Round House's production of Mee's operatic farce sprawls off the stage onto two ramps built out into the auditorium, in a set designed by James Kronzer.
In the setting of a summer house in mid-winter,
four couples squabble over love, hilariously, and one dies for love, if only temporarily.
The entertaining play is somewhat more than scenes slung between several jaw-dropping set pieces. The first act closes in a flurry of crockery smashing while "Nessun dorma" is heard, while the ingenue Jonathan slams his noggin repeatedly into a birch tree center stage.
There is a dionysian revel in Act 2, what one might call the Dance of the Moons, that goes on a bit too long. Act 2 opens with a deft ballet of finding seats at a wake. The show-stopper, however, is (in Mee's words) "a performance piece of opera and door slamming."
There is a heart to this piece, however: it's the character of Bob (excellently played by the ursine Mark Alan Gordon), who arrives by snowmobile to deliver a composter. Bob is the voice of the ancients.
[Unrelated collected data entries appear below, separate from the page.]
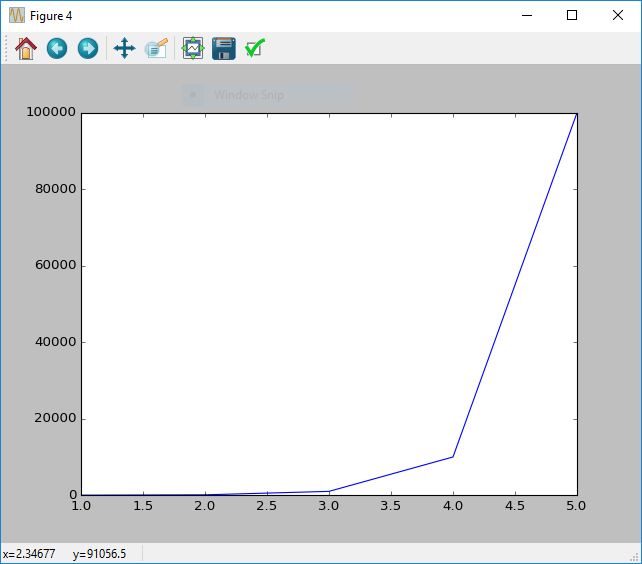The image size is (642, 564).
Task: Save the figure using the floppy disk icon
Action: 224,48
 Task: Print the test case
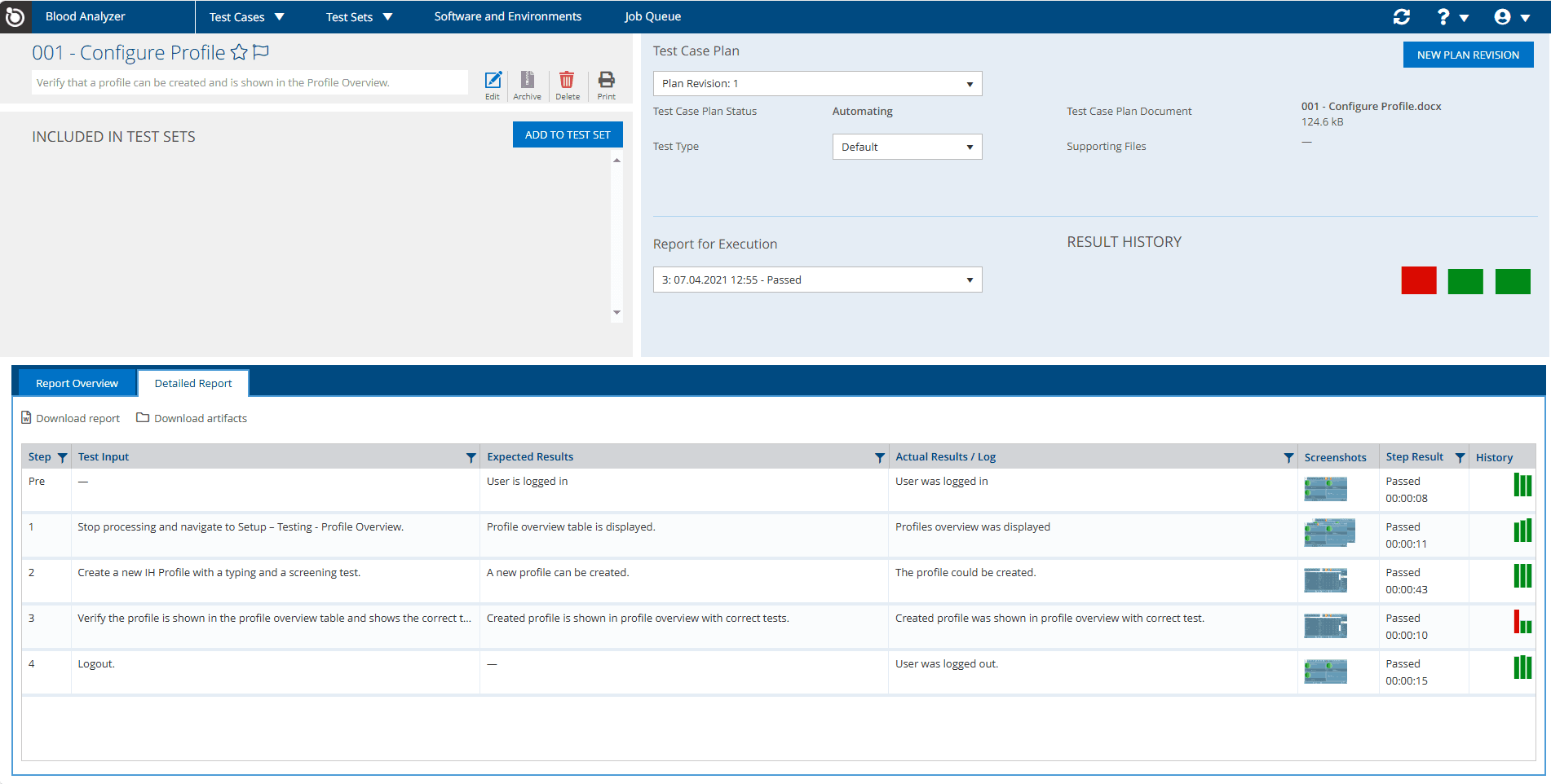pos(606,81)
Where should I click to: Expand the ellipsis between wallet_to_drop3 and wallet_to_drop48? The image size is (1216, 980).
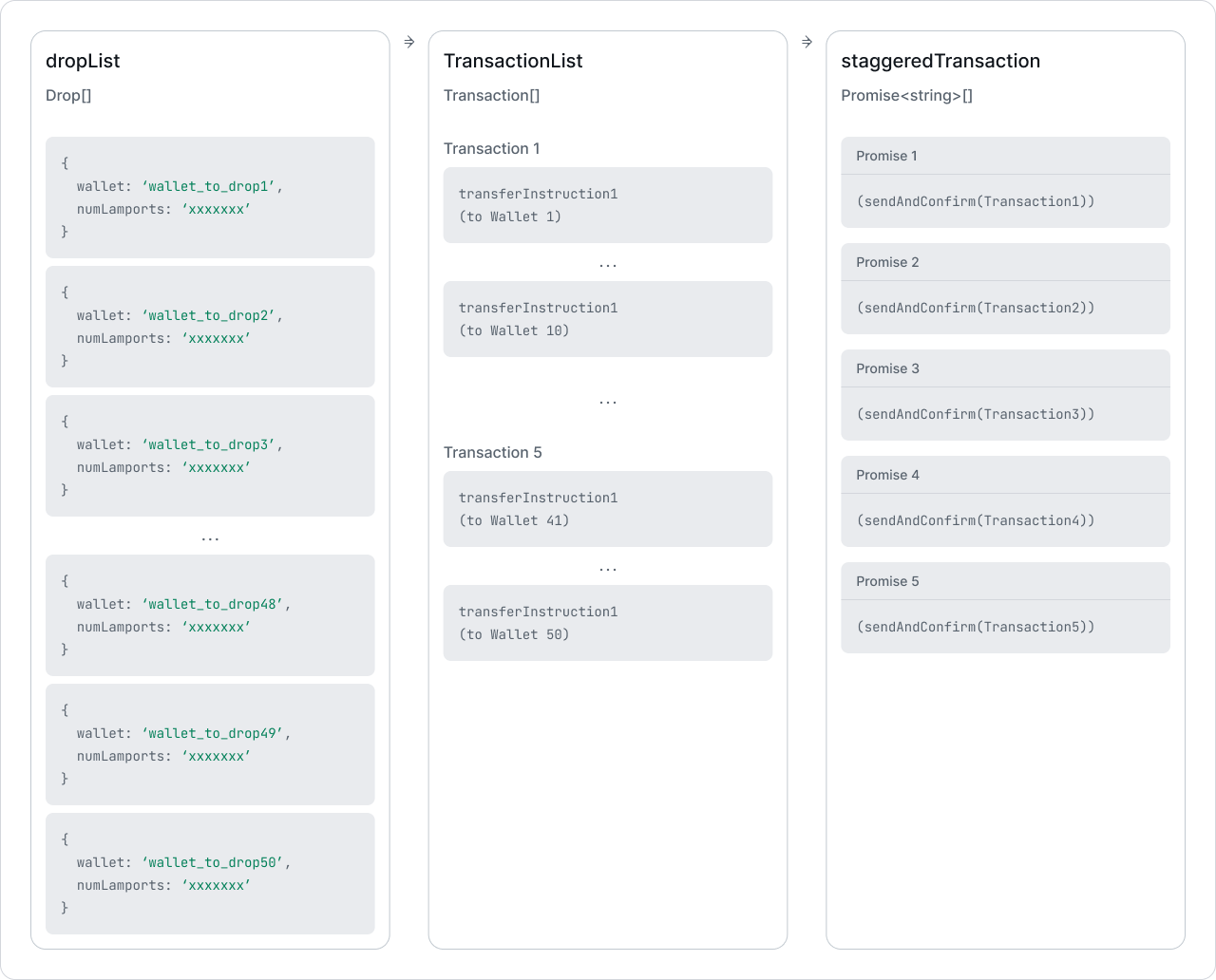tap(210, 538)
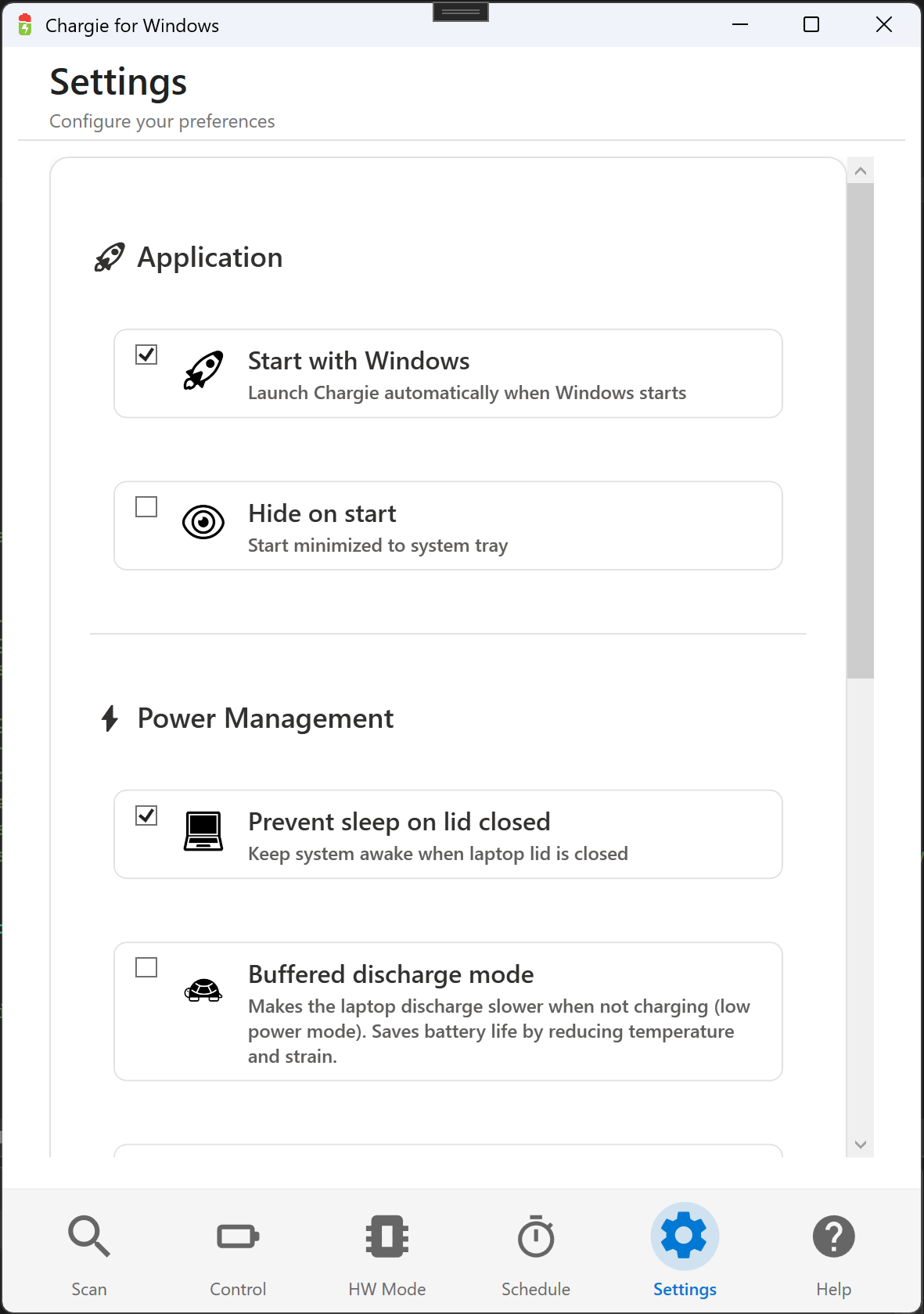Viewport: 924px width, 1314px height.
Task: Enable the Hide on start checkbox
Action: tap(146, 507)
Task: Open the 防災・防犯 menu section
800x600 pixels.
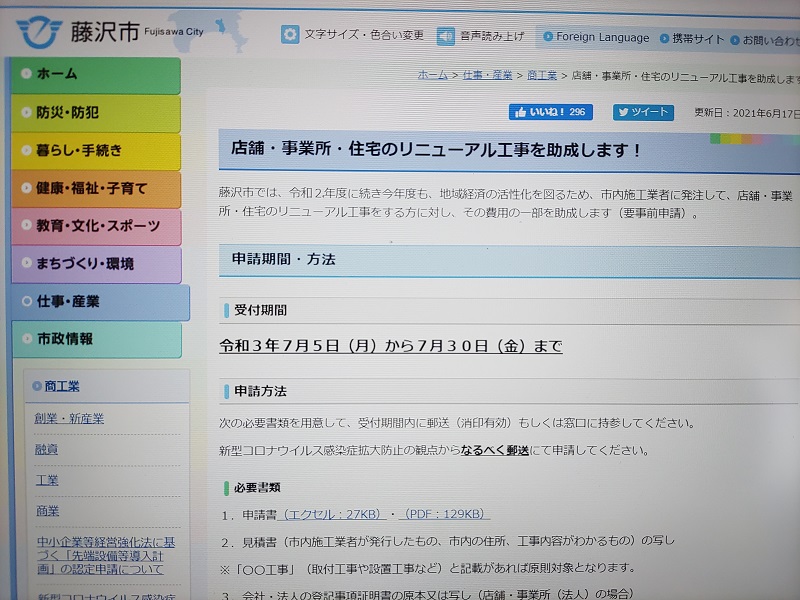Action: pyautogui.click(x=96, y=113)

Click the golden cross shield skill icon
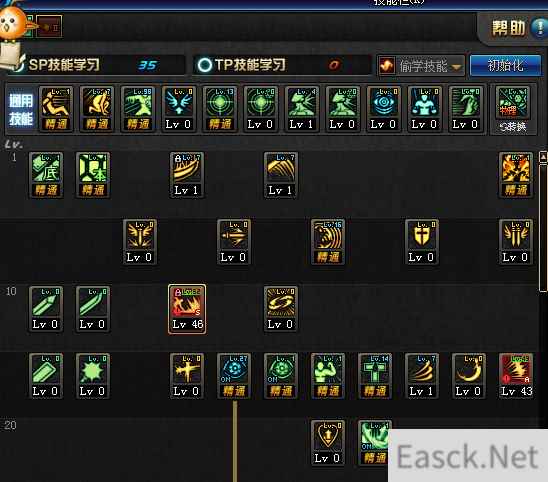[421, 242]
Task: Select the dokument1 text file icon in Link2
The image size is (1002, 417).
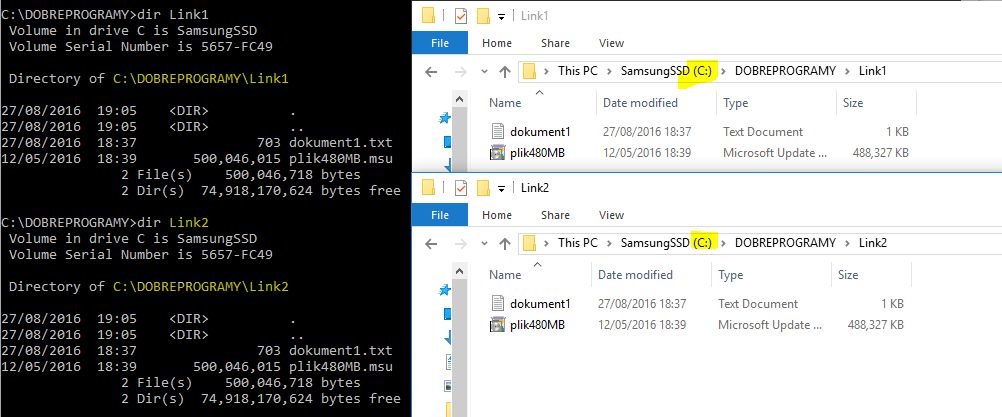Action: pos(498,303)
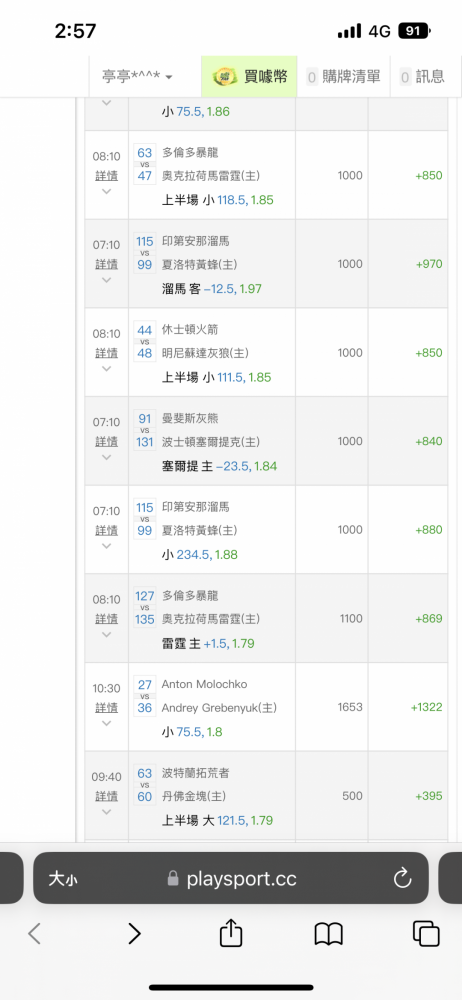This screenshot has height=1000, width=462.
Task: Tap the 大小 text size control
Action: coord(63,879)
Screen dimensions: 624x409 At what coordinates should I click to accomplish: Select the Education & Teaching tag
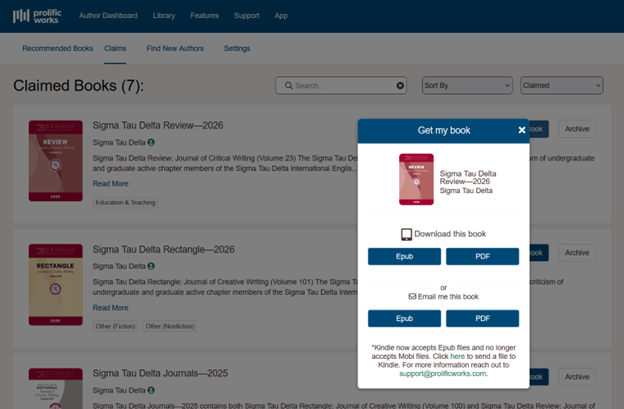(125, 202)
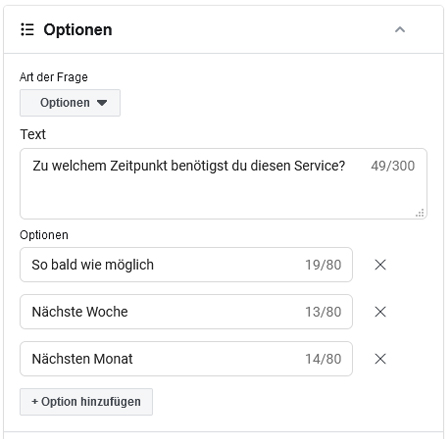The image size is (447, 439).
Task: Click the 'Nächste Woche' option field
Action: (x=186, y=312)
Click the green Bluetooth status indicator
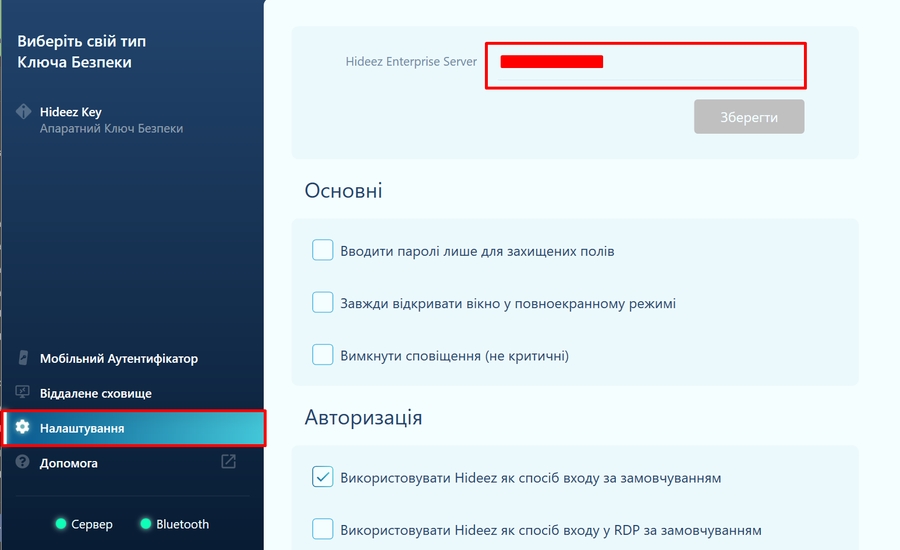The width and height of the screenshot is (900, 550). coord(146,524)
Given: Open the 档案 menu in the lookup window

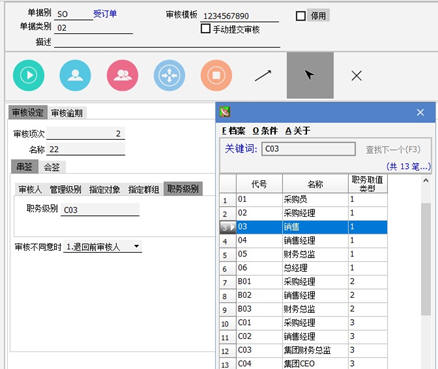Looking at the screenshot, I should pos(234,131).
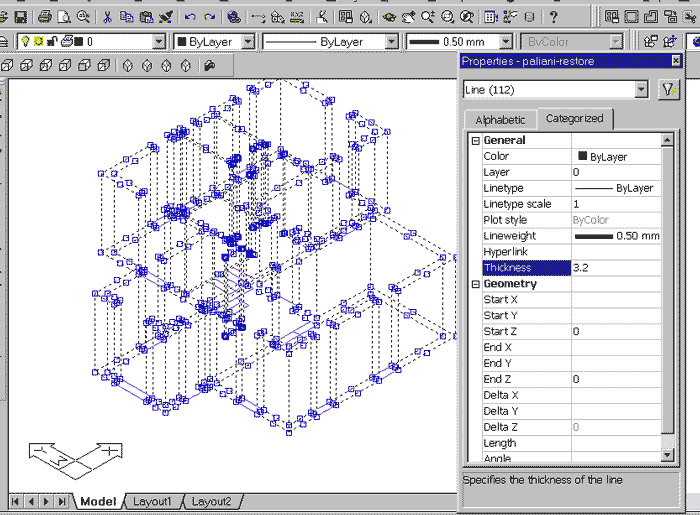This screenshot has height=515, width=700.
Task: Close the Properties panel
Action: (x=676, y=61)
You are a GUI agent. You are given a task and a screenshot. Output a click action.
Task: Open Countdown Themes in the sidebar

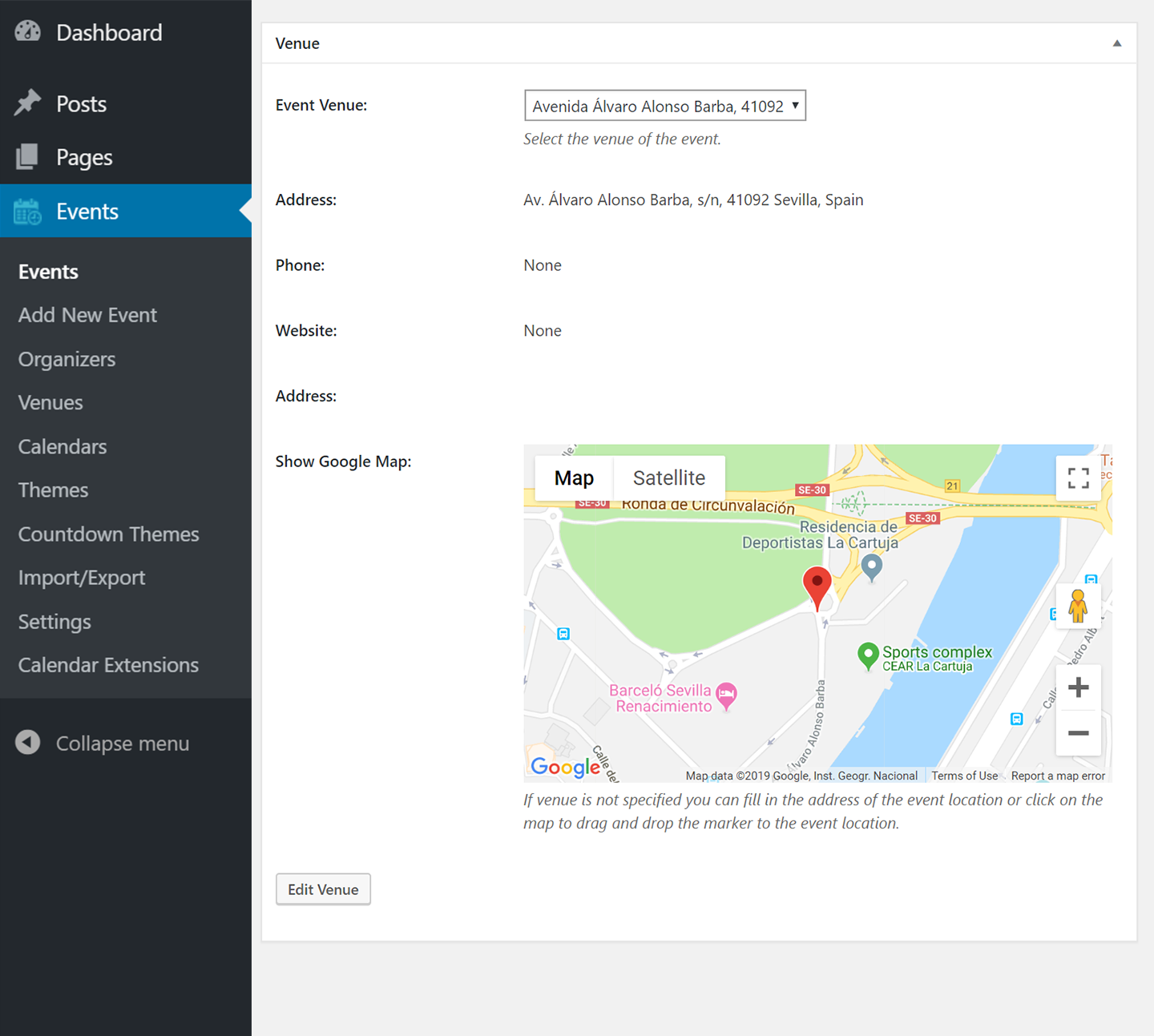(108, 534)
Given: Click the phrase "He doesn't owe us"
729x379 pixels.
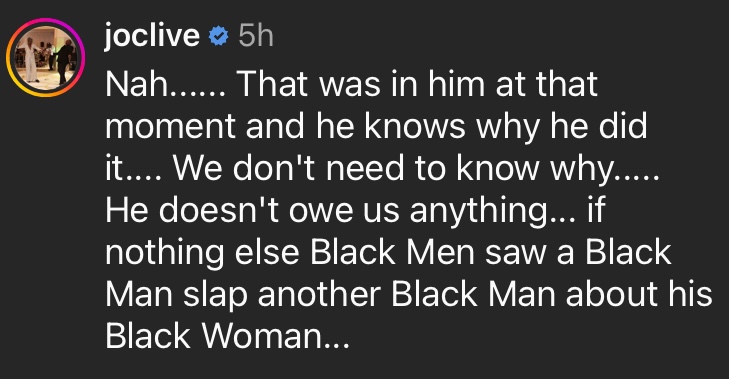Looking at the screenshot, I should click(252, 210).
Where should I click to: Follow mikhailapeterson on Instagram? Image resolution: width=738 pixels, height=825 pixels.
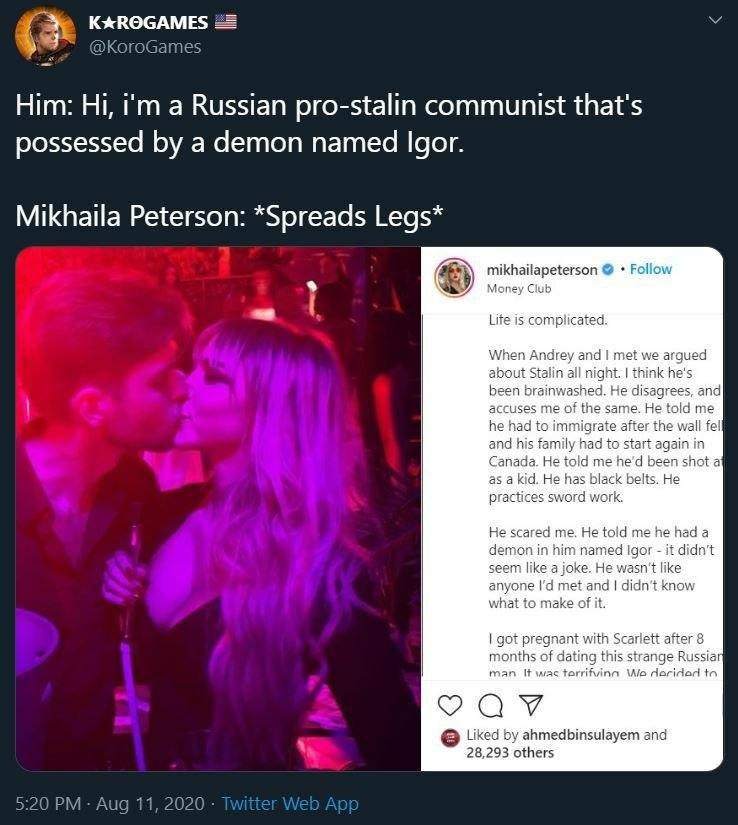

He says:
And the Greeks thought:
people can't help themselves.
That's why people talk about falling in love,
because they didn't choose to step into love,
you never hear of someone who stepped into love,
they fell, they plunged, they lost themselves.
This theatrical piece of purple sentiment is a complement to Craig Wright's Melissa Arctic at the Folger, which also hinges on a winter disappearance.
One piece of stage machinery mars the mood: artificial snow drifts onto the stage from rather noisy equipment above.
Jerry Whiddon's very funny in-character pre-show no-cellphones/no-photography announcement raises the bar for all subsequent curtain speeches.